Neuqua Valley’s One-Eyed Hockey Player.mp4

Playing hockey is one of the most challenging sports to participate in, utilizing a wide variety of necessary skill sets to compete, let alone play at a high level. Balance, speed, strength, agility, hand eye coordination among others all come into play. Which makes the performance of Neuqua Valley senior hockey player TJ Skipper, all the more incredible. TJ was diagnosed with Retinoblastoma, an eye cancer that eventually led to the loss of his vision in his right eye.

“I was tossing him in the air and catching him and he would look in a direction and laugh and then I saw a glow in his pupil and I said this isn’t right. So, we took him to an ophthalmologist and they diagnosed him with cancer.” said TJ Dad, Matt Skipper.

“I’ve been living like this a lot of my life. What’s normal to you is normal. I just have a little bit less vision on the one side so that was a bit of an adjustment by getting more ice to the right but I learned to get past it,” said one eyed hockey player TJ Skipper.

Despite the unusual obstacle, TJ developed a love for the sport of hockey around the age of five and has been defying the odds and dazzling on the ice ever since. Now in his senior year at Neuqua Valley and finding success with the varsity team, the Wildcat defenseman is also an honors student in the classroom, using life’s challenges to fuel his success.

“I feel like if I never went through the adversity of having to overcome the obstacles of having one eye I probably wouldn’t be as strong of a person as I am and good of a person as I am because I had to overcome a lot of obstacles,” said TJ.

Once stepping on the ice, it was a challenge he kept quiet for a while. So whether it was as a member of the Youth Sabers hockey team or the blue and gold themselves, the news always came as a big surprise to teammates once the truth was shared.

“They ask me what did you just say? You have what? Like they are just shocked right out of the bat because if I didn’t tell them they really wouldn’t know based on my play,” said TJ.

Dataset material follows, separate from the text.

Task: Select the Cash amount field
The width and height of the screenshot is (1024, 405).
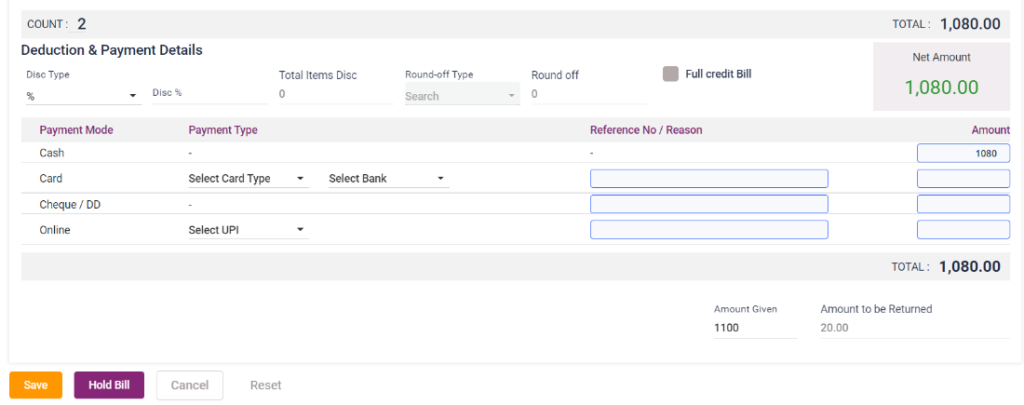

Now with nearly eighteen years of fighting this uphill battle, being able to play varsity hockey is a proud accomplishment for TJ and his entire family.

“He approaches it like a business he goes to practice every day he never misses and he tries his hardest and he plays s hard as he can and pretty sure that’s why he made the varsity team as a junior because he’s a very hard worker and he doesn’t take no for an answer and he doesn’t quit,” said TJ’s Dad Matt Skipper.

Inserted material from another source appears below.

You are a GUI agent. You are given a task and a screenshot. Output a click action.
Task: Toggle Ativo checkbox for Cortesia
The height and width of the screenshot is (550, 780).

“At the end of the day we took a pretty positive approach with it and just figured that what doesn’t kill you makes you stronger and having a great attitude about life is what’s really gonna get you through, so we just told him have fun with it you know joke around your buddies about it and he’s done that plenty of times,” said TJ’s Mom, Karie Skipper.

As for his coaches and teammates, having a guy like TJ takes their play to the next level. His confidence and passion for the sport is one of multiple reasons why this senior heavy hockey squad has over ten wins so far.

“I was amazed. I mean he faced a lot of challenges early in his life and to be able to play this fast game with one working eye just amazes me and his demeanor about himself. He’s a good young man,” said assistant coach George Romita.

“He’s always in the locker room, he’s always the first guy there, last guy off the ice always cracking jokes with us. He’s really just in his element when he’s here having a great time it’s amazing to have him here,” said teammate Keith Rozhon

“It really is inspiring to see what someone can do with like half the vision that I have. It’s just nice to see him out here working hard everyday. He’s one of the hardest always on the ice always looking to pick up some slots to improve at the craft,” said another teammate, Ky Kralovic.

Now with more success whether it’s on the ice or classroom, the senior has a message to those who are in a similar position.

“Never let anything stop you, if people tell you that you can’t do stuff just bypass them and keep working hard and you can do anything you put your mind to no matter how bad things might be,” added TJ.

For the time being, Skipper and the Wildcats will continue to win more games and hopefully make a deep run in the playoffs this winter.

For Naperville Sports Weekly, I’m Patrick Codo.